Dataset items:
▼▼▼
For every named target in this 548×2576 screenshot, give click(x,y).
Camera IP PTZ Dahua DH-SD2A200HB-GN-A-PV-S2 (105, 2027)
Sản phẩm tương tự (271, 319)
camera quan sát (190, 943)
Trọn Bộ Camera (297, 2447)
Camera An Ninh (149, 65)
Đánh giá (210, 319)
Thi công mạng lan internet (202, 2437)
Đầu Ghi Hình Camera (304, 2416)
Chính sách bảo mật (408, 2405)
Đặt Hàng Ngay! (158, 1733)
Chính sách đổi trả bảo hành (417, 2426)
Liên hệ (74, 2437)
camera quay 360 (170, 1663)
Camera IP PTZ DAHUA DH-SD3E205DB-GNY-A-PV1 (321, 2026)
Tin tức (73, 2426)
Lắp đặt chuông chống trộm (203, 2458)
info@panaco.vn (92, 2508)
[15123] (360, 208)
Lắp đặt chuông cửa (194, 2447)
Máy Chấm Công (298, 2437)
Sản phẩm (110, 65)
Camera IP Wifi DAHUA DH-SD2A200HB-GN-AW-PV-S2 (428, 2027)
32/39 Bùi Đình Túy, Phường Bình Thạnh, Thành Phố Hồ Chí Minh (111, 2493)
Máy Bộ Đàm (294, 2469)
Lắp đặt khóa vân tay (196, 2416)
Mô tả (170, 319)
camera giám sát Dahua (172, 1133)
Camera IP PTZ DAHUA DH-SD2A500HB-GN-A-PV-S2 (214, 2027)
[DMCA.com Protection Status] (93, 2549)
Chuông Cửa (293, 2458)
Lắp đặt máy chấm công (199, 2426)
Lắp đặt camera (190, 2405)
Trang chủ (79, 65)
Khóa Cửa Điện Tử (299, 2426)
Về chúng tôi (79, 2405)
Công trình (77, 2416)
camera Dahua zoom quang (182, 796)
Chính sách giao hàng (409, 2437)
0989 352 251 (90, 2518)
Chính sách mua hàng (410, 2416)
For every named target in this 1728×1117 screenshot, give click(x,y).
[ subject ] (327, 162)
▲▲▲
▼▼▼
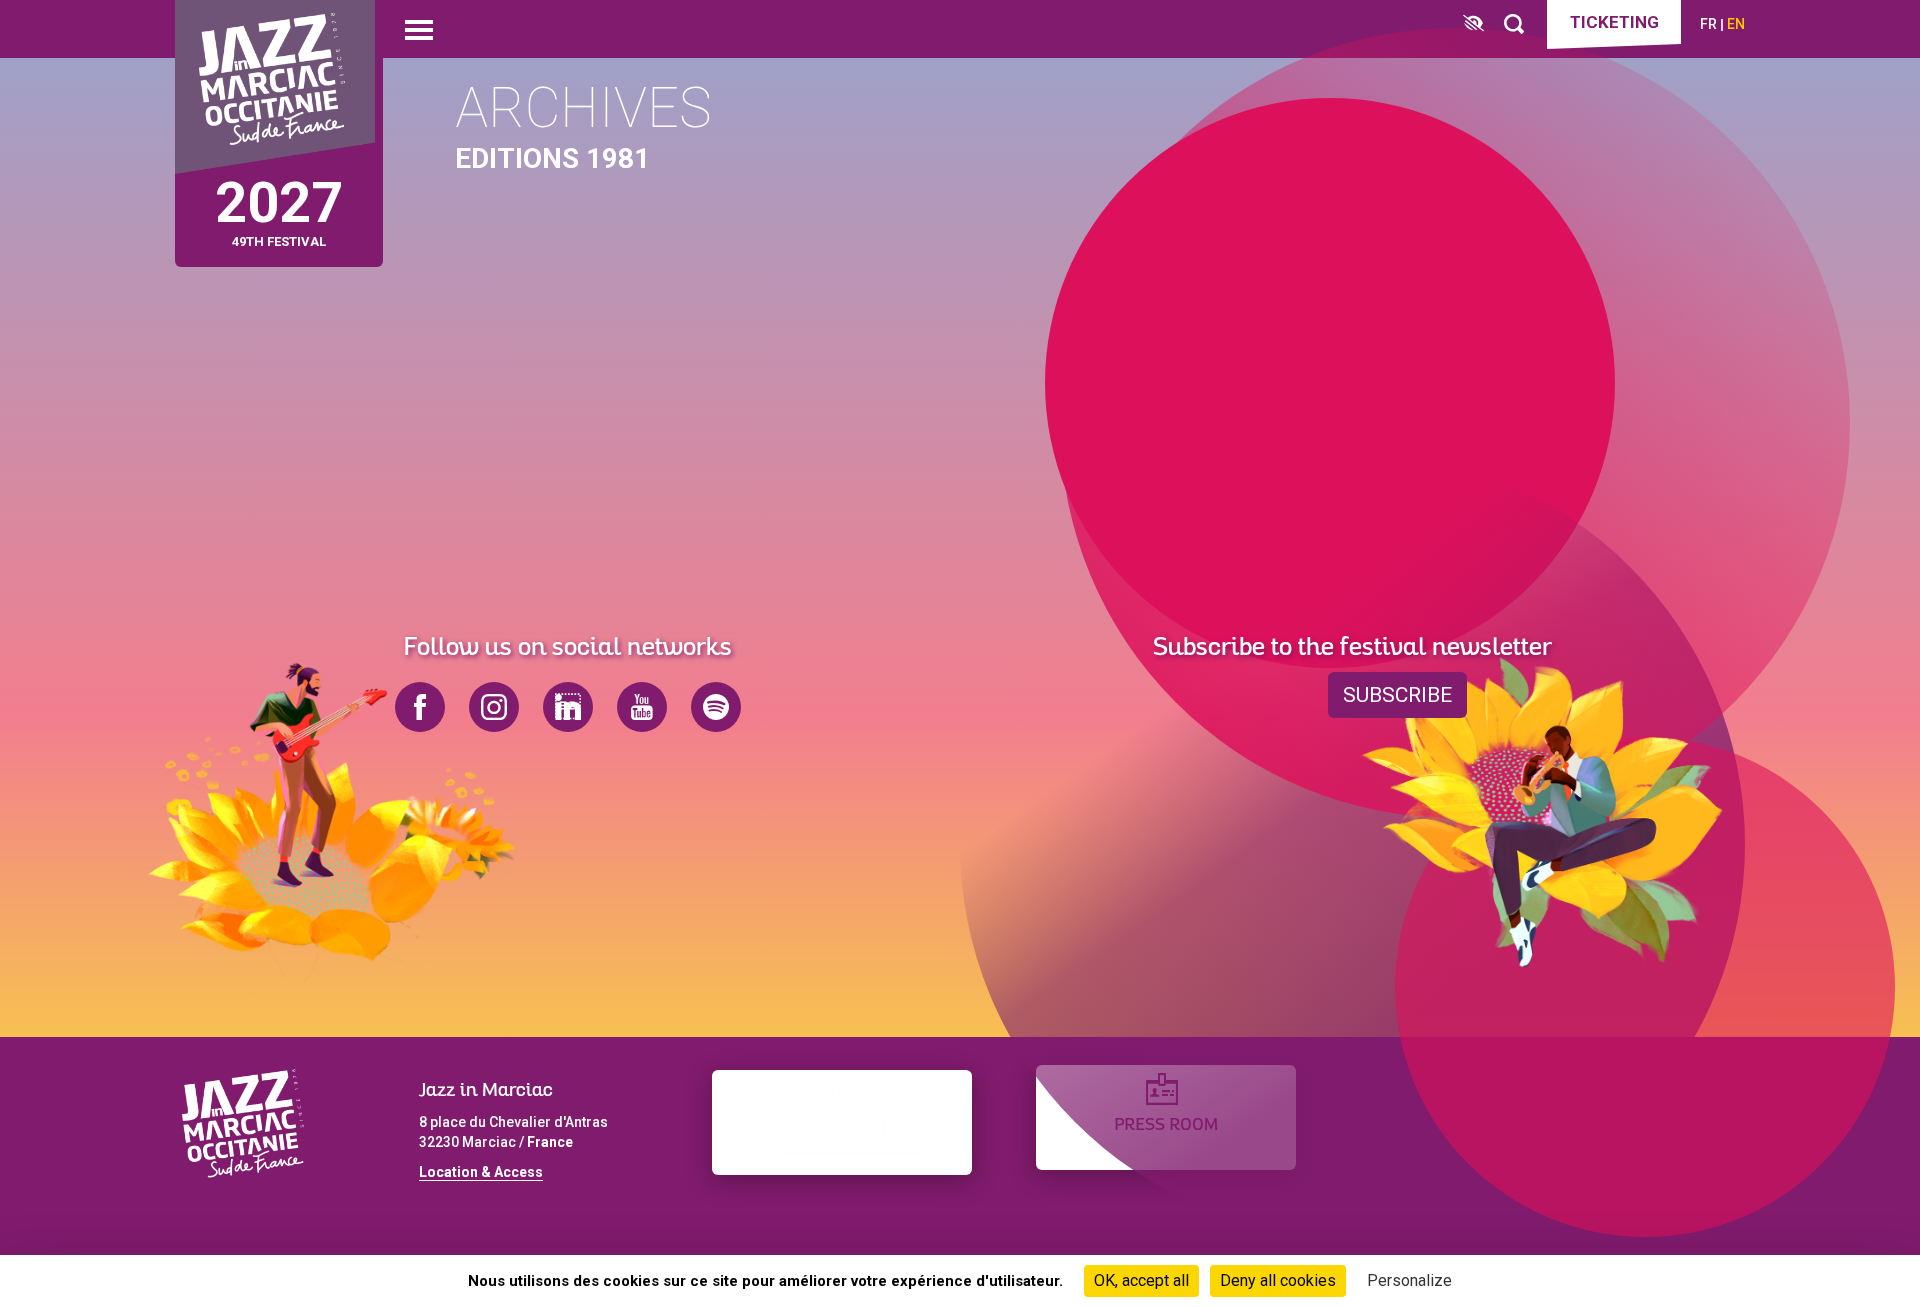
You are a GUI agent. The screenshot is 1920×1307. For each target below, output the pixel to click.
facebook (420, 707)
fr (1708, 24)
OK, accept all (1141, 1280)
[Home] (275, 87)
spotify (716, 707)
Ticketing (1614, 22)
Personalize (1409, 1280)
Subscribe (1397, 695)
▲▲▲
- What is needed -
Retype only the lines above between the line with "Sản phẩm (110, 65)" and the line with "[ subject ] (327, 162)", counting those two lines as well, and keep every character as it is.

- Task output -
Sản phẩm (110, 65)
Camera IP Wifi DAHUA DH-SD2A200HB-GN-AW-PV-S2 (428, 2027)
32/39 Bùi Đình Túy, Phường Bình Thạnh, Thành Phố Hồ Chí Minh (111, 2493)
Máy Bộ Đàm (294, 2469)
Lắp đặt khóa vân tay (196, 2416)
Mô tả (170, 319)
camera giám sát Dahua (172, 1133)
Camera IP PTZ DAHUA DH-SD2A500HB-GN-A-PV-S2 (214, 2027)
[DMCA.com Protection Status] (93, 2549)
Chuông Cửa (293, 2458)
Lắp đặt máy chấm công (199, 2426)
Lắp đặt camera (190, 2405)
Trang chủ (79, 65)
Khóa Cửa Điện Tử (299, 2426)
Về chúng tôi (79, 2405)
Công trình (77, 2416)
camera Dahua zoom quang (182, 796)
Chính sách giao hàng (409, 2437)
0989 352 251 (90, 2518)
Chính sách mua hàng (410, 2416)
For every named target in this 1728×1117 screenshot, give click(x,y).
[ subject ] (327, 162)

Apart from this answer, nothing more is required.